In selecting the events the effort should be made to have such a series of games that every child can take part in some-thing. t would be well if a printed list of these events could be sent around by the County Superintendent, so that it could be posted in every schoolroom. This announcement should state also what prizes, if any, are to be awarded to contestants, and the teachers should be requested to explain the coming festival to the children and to interest as many as possible to take part. Some of the events that should be scheduled are the following :

Games of the little children, circle games, etc.

Pullaway and Prisoner's Base and other games of low organization.

Playground baseball for boys.

Playground baseball for girls.

Long ball for boys.

Volley ball for boys.

Volley ball for girls.

Tether ball in teams of three.

Tennis, singles and doubles for boys.

Tennis, singles and doubles for girls.

Basketball for the girls.

Basketball for the boys.

One-hundred-yard dash for boys under sixteen.

Sixty-yard dash for boys under thirteen.

Sixty-yard dash for boys under sixteen.

Sixty-yard dash for girls under thirteen.

Twenty-five-yard dash for boys under eleven.

Twenty-five-yard dash for girls under eleven.

Running broad jump for boys under sixteen.

Running broad jump for boys under thirteen.

Running high jump for boys under thirteen.

Running high jump for boys under sixteen.

Folk dancing by the older girls, in costume, if possible.

Exhibition drill of the Boy Scouts.

Exhibition of the Camp Fire Girls.

For adults : baseball, quoits, tennis, volleyball, indoor baseball, dancing.
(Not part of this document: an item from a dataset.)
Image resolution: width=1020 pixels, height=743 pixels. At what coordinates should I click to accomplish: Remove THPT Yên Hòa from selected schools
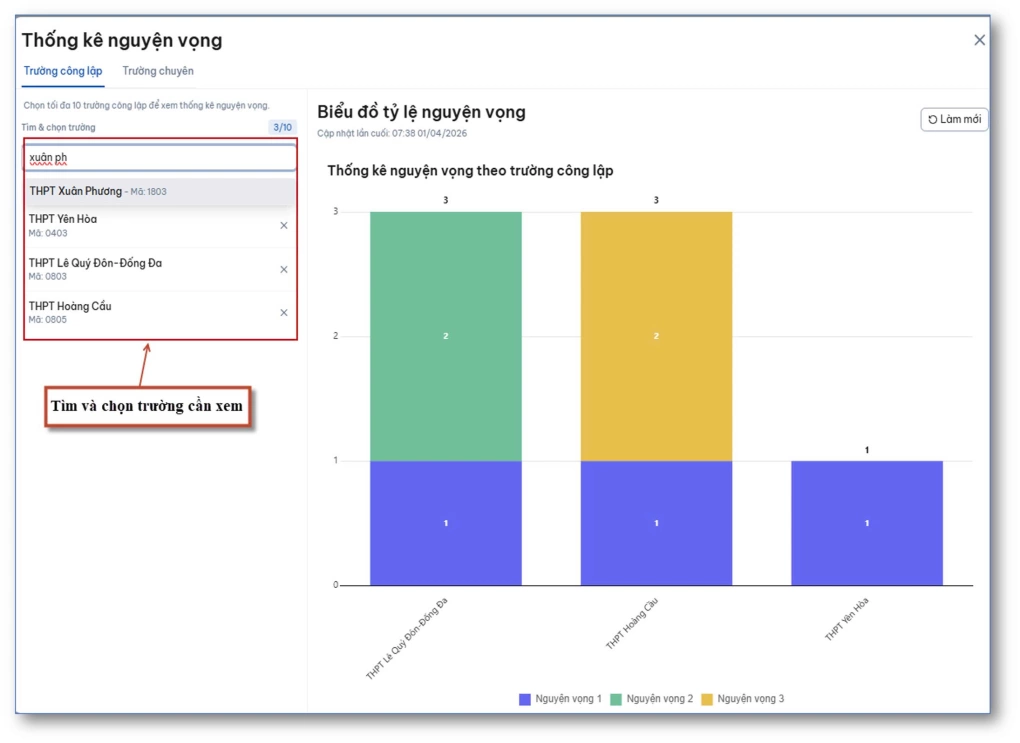pyautogui.click(x=283, y=226)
In some places horsemanship and lassoing, marksmanship, bait-casting, plowing, etc.


A play festival of this kind will require much preliminary work. t should be fully announced in the papers, and something should be kept running for some time beforehand in order to maintain the interest. It will take a large-sized piece of level ground, because many of these events will have to be run simultaneously in order to get through in an after-noon. The athletic field of a college, normal school, or high school would be the best place to hold the festival if there is any such ground centrally located, or the county fair ground. Everything must be in readiness at the appointed time. A large number of officials, twenty or thirty at least, will be needed to umpire and referee the different games, and there must be many others to help as guides and to assist in keeping order. It will help if each school will carry a banner and have some insignia on the sleeve which will facilitate recognition. The preliminaries should be tried out beforehand or in the morning, so that only the final and more interesting events may be left for the afternoon. A number of these may go on simultaneously, but so far as possible each of the more important games should be given a clear stage for a few minutes, in order to impress the game on the community. These games might be much shortened, but there ought at least to be three games of tennis played with every one looking on, croquet to the first stake, eleven points in volley ball, and three innings in indoor baseball.

Such a play festival as this will set the children to playing with a purpose in the school yards all over the county. It will lead to the introduction of many of these games into the yards of the farm homes, and sooner or later it should create in the community a spirit of play which the country has sadly lacked. Where there is a county school fair this play festival might well be one of the events at this fair, if this fair can be held in the spring. But if the fair is held in the fall, it will probably be better to have them separate, as the children will have to get most of their training while school is in session, and the whole organization would be apt to dissolve during the long summer vacation. Rural schools are very apt to change teachers in the fall, and many of the children drop out, so it will be almost necessary to have the festival either in the spring or, in the South and West, in the winter.

There are a number of normal schools that are now giving a play festival each spring, largely in order to train their students in organizing this work in their own schools later.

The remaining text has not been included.